-- Records supplied --
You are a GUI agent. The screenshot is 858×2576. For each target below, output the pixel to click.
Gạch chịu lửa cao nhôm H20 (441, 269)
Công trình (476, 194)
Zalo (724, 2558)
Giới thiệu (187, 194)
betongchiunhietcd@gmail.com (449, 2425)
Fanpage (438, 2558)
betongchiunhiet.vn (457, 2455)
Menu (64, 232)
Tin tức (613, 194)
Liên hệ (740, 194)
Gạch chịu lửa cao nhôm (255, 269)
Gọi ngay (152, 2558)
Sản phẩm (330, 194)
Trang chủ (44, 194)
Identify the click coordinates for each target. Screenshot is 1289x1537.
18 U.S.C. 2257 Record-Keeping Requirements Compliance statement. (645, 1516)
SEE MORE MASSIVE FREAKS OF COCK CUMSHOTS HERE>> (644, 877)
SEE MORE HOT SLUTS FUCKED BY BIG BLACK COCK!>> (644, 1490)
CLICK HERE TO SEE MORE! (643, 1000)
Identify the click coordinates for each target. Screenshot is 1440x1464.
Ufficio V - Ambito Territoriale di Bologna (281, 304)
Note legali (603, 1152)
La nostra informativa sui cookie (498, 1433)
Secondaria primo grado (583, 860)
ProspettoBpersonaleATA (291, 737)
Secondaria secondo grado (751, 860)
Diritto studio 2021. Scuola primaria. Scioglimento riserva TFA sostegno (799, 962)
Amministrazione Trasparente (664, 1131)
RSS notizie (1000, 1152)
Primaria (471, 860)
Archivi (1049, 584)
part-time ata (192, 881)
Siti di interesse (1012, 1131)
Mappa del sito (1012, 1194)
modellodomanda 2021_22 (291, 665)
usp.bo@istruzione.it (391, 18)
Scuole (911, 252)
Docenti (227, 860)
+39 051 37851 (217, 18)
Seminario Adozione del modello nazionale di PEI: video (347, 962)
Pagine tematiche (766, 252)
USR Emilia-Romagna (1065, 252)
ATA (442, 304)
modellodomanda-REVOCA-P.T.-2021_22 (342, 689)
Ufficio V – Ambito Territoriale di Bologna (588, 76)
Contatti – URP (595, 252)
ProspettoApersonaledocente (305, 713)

-- Instructions for the task --
Rewrite the records from the line containing "Note legali (603, 1152)" through the end of the records, keeping each request's text unchanged and adding 122 to every number in the answer coordinates.

-- Solution to this task --
Note legali (725, 1274)
La nostra informativa sui cookie (620, 1555)
Secondaria primo grado (705, 982)
ProspettoBpersonaleATA (413, 859)
Secondaria secondo grado (873, 982)
Diritto studio 2021. Scuola primaria. Scioglimento riserva TFA sostegno (921, 1084)
Amministrazione Trasparente (786, 1253)
RSS notizie (1122, 1274)
Primaria (593, 982)
Archivi (1171, 706)
part-time ata (314, 1003)
Siti di interesse (1134, 1253)
Mappa del sito (1134, 1316)
modellodomanda 2021_22 (413, 787)
usp.bo@istruzione.it (513, 140)
Scuole (1033, 374)
Docenti (349, 982)
+39 051 37851 (339, 140)
Seminario Adozione del modello nazionale di PEI: video (469, 1084)
Pagine tematiche (888, 374)
USR Emilia-Romagna (1187, 374)
ATA (564, 426)
modellodomanda-REVOCA-P.T.-2021_22 (464, 811)
Ufficio V – Ambito Territoriale di Bologna (710, 198)
Contatti – URP (717, 374)
ProspettoApersonaledocente (427, 835)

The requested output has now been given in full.